- Task instructions
Starting at the line with "The image size is (724, 497)." and going on through the line with "Viewport: 1568px width, 386px height.", reproduce each line in the records below exactly and nothing more.

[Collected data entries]
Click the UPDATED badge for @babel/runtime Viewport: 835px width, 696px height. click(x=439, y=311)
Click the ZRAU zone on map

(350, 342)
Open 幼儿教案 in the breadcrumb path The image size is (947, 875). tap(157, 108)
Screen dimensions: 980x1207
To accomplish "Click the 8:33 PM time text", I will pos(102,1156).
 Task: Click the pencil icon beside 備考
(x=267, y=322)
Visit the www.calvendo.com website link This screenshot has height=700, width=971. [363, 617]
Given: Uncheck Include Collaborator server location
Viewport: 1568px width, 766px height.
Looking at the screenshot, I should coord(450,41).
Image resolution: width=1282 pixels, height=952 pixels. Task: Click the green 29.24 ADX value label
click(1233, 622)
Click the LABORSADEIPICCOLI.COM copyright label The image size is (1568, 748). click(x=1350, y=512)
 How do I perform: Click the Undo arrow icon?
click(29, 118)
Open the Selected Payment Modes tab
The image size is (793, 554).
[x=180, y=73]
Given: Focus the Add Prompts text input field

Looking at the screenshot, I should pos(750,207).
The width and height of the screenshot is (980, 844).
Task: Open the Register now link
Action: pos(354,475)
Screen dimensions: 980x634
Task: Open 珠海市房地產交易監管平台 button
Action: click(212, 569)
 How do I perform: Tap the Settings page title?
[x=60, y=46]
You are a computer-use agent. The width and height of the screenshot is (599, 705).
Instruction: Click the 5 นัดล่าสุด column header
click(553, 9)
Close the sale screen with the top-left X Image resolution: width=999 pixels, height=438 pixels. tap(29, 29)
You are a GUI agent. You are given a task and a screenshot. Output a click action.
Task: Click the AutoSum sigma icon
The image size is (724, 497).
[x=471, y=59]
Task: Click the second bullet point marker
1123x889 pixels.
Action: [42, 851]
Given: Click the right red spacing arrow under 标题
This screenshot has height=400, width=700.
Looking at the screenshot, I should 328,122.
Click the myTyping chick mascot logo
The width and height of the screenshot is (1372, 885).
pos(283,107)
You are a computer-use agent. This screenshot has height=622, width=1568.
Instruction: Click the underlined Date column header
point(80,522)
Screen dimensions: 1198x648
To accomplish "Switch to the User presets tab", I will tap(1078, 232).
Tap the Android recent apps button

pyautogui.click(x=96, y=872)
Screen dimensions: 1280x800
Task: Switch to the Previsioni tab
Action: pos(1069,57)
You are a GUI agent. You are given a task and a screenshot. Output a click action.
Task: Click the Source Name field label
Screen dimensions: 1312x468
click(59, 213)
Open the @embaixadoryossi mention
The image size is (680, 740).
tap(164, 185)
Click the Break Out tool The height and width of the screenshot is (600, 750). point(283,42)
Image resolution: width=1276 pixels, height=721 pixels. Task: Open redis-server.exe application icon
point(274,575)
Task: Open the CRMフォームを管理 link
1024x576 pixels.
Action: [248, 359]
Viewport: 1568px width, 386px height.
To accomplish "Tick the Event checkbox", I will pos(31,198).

- Result for this exercise
The image size is (724, 497).
[x=471, y=59]
Task: Click the second bullet point marker
1123x889 pixels.
Action: [42, 851]
Given: Click the right red spacing arrow under 标题
This screenshot has height=400, width=700.
Looking at the screenshot, I should 328,122.
Click the myTyping chick mascot logo
The width and height of the screenshot is (1372, 885).
pos(283,107)
You are a computer-use agent. This screenshot has height=622, width=1568.
Instruction: Click the underlined Date column header
point(80,522)
Screen dimensions: 1198x648
To accomplish "Switch to the User presets tab", I will tap(1078, 232).
Tap the Android recent apps button

pyautogui.click(x=96, y=872)
Screen dimensions: 1280x800
Task: Switch to the Previsioni tab
Action: pos(1069,57)
You are a GUI agent. You are given a task and a screenshot. Output a click action.
Task: Click the Source Name field label
Screen dimensions: 1312x468
click(59, 213)
Open the @embaixadoryossi mention
The image size is (680, 740).
tap(164, 185)
Click the Break Out tool The height and width of the screenshot is (600, 750). point(283,42)
Image resolution: width=1276 pixels, height=721 pixels. Task: Open redis-server.exe application icon
point(274,575)
Task: Open the CRMフォームを管理 link
1024x576 pixels.
Action: [248, 359]
Viewport: 1568px width, 386px height.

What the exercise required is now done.